Biotechnology investing decreased by 17 percent in both dollars and deals compared to the prior quarter, with $697 million going into 90 deals in Q2 2012. Medical device investments remained flat in dollars quarter-over-quarter while the number of deals increased 11 percent during the same time period. 

"The long time horizon often required for a liquidity event, regulatory challenges and large amount of capital often needed to fund life science companies likely contributed to this sector's investment decline during the past four quarters," said Tracy T. Lefteroff, global managing partner of the venture capital practice at PwC US, in a press release. 

Industry analysts largely expect the downward trend to continue. 

"There are multiple segments of the life sciences industry, and these segments have experienced varying levels of venture capital activity," said James W. Childs, Jr., chair of emerging growth companies team and co-chairman of life sciences industry team at law firm Bradley Arant Boult Cummings. "Expectations are that the regulatory pathway for many life sciences companies will continue to become less clear, longer and more costly. Also, the timeframe and path to liquidity are much less certain. This is due in part to the uncertainty of macro-economic conditions such as M&A and IPO markets and in part due to strategic buyers/partners desiring greater clinical data and less risk as a condition to an acquisition or investment." 

Jonathan D. Kipp, vice chair of emerging growth companies team at Bradley Arant Boult Cummings believes venture capitalists are looking for investments that involve less risk. 

"The general trend in the venture capital industry is a continued movement downstream to companies that are later in clinical trials to decrease investment risk," he said. 

Steven M. Monroe, managing editor at Norwalk, Conn.-based healthcare M&A data publisher Irving Levin Associates agrees that risk aversion is playing a part in the decreased investment volume. 

"I believe the main factor for the decrease is ... the risk/reward of successfully bringing new drug candidates to market, as well as the limited exit strategies available to the investors, since the IPO market has not been too welcoming in recent years, to say the least," he said. "It may continue because there is going to be nothing but pricing pressure in the future as payers want to keep health costs down." 
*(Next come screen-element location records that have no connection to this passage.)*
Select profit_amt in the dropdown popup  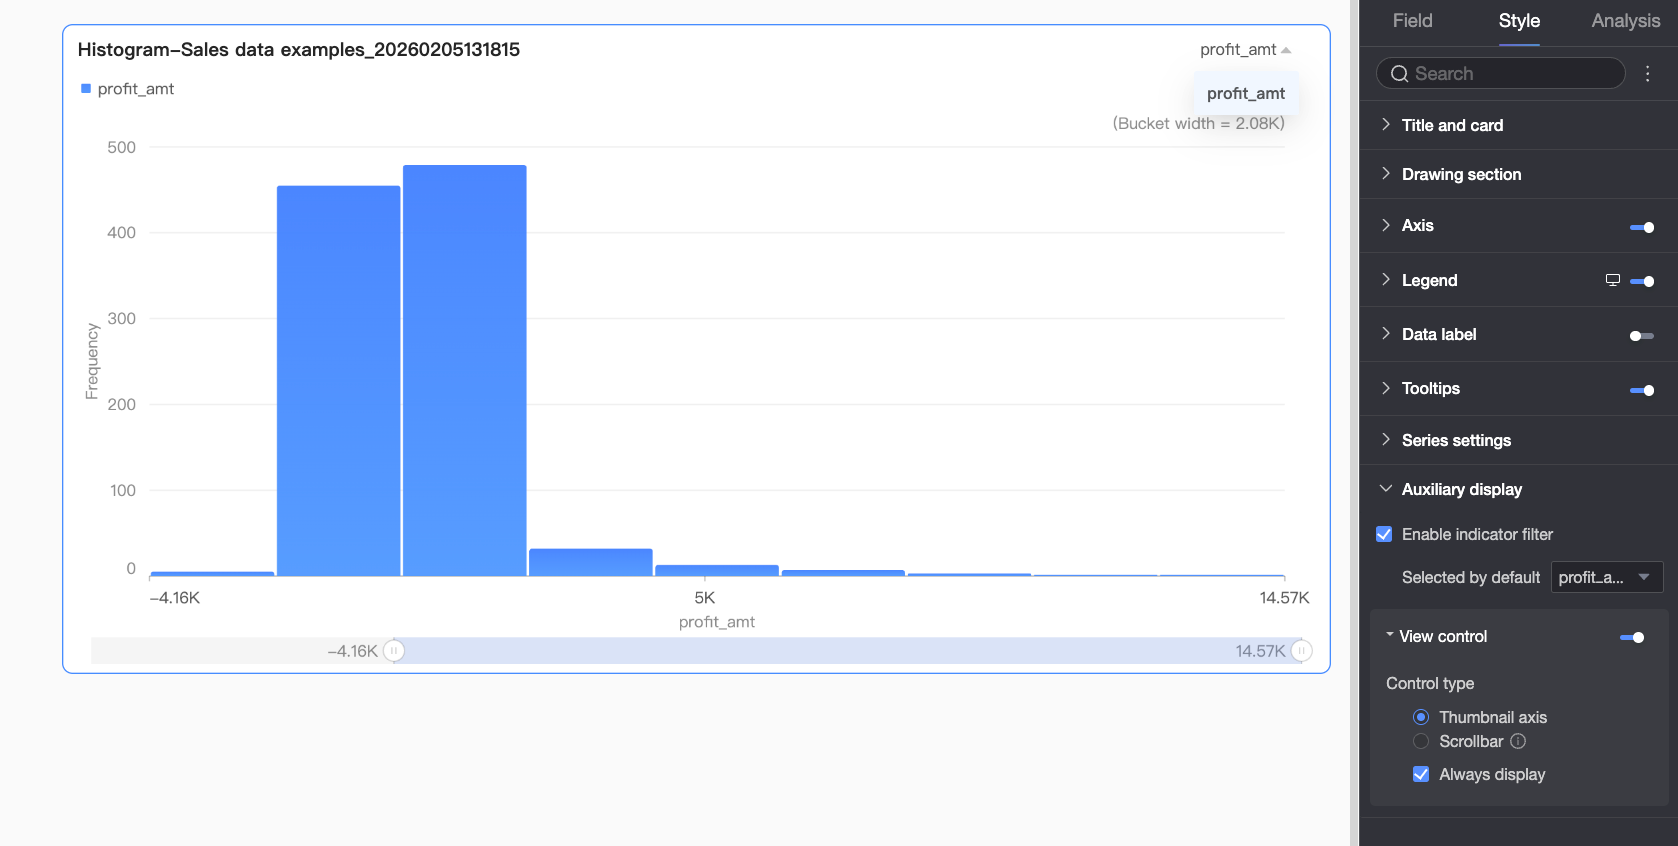pyautogui.click(x=1245, y=93)
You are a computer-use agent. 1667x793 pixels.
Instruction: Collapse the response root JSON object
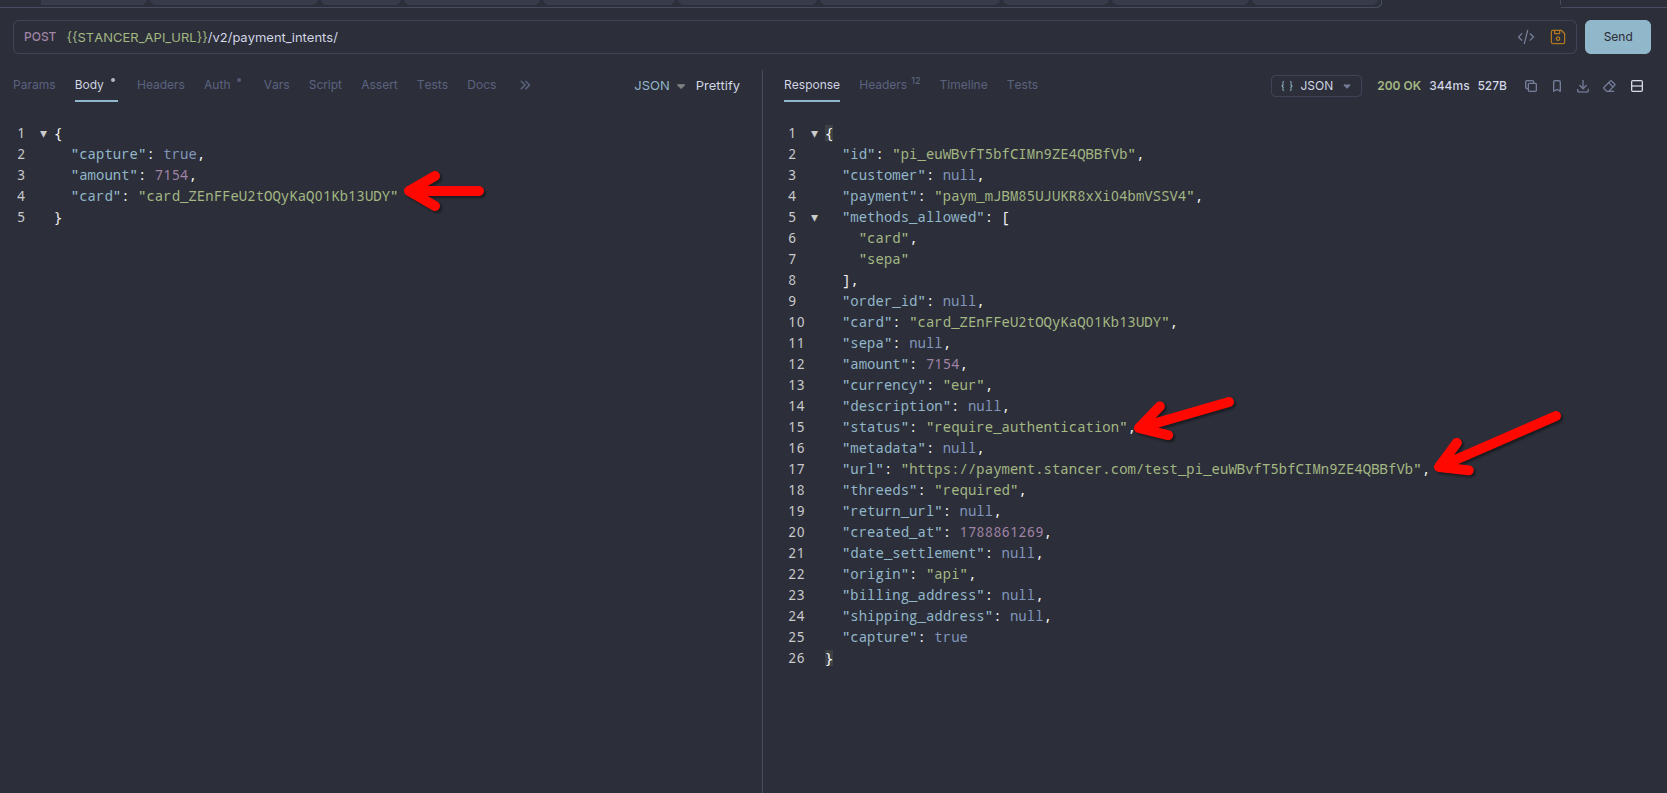[x=815, y=134]
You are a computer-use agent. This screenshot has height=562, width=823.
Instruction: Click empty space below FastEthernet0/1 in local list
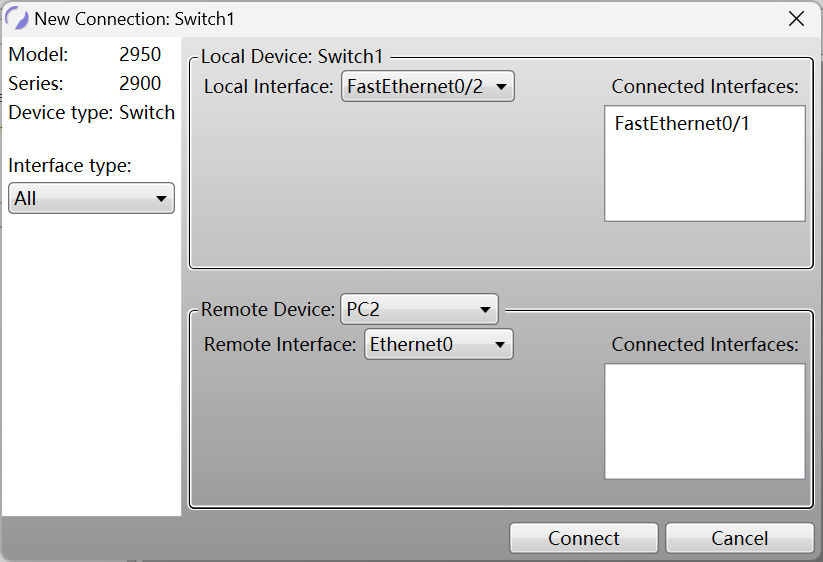(x=705, y=178)
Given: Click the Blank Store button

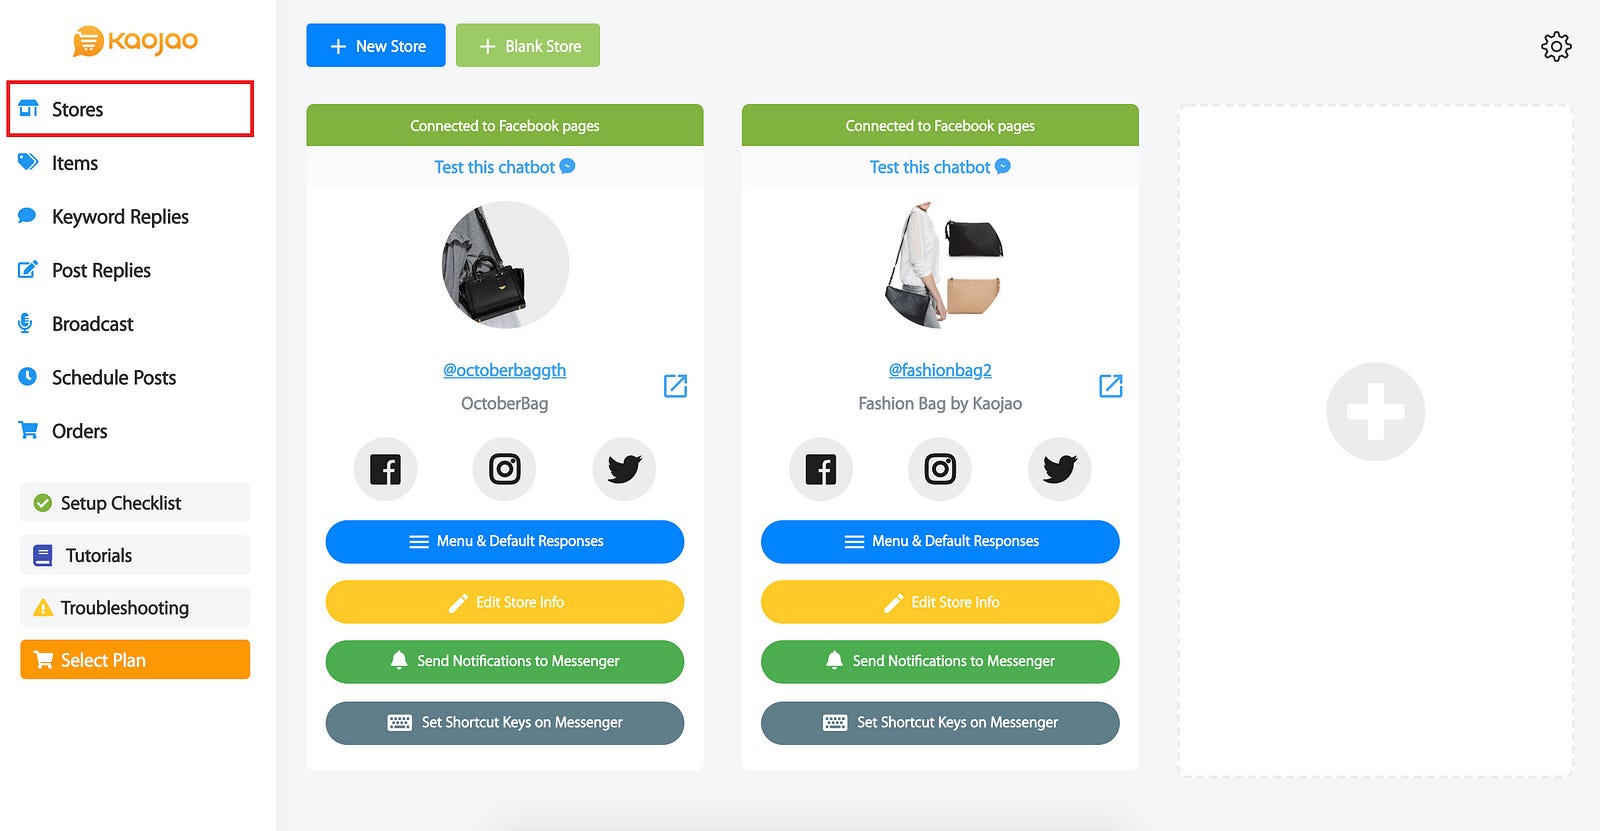Looking at the screenshot, I should (x=528, y=46).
Despite the challenges, Chad A. Grange, a shareholder in Salt Lake City-based law firm Kirton McConkie, says he feels optimistic about the future of life sciences VC investments. 

"Stars in the sector will continue to shine and attract deserved attention and investment capital," he said. "Acknowledging the very real headwinds, I bet on entrepreneurs finding a way to power through and prove that biotech can regain some of its stability and attractiveness in the marketplace. Less capital chasing fewer companies, with more disciplined and investors, offer a combination that bodes well for attractive returns from early stage biotech investing."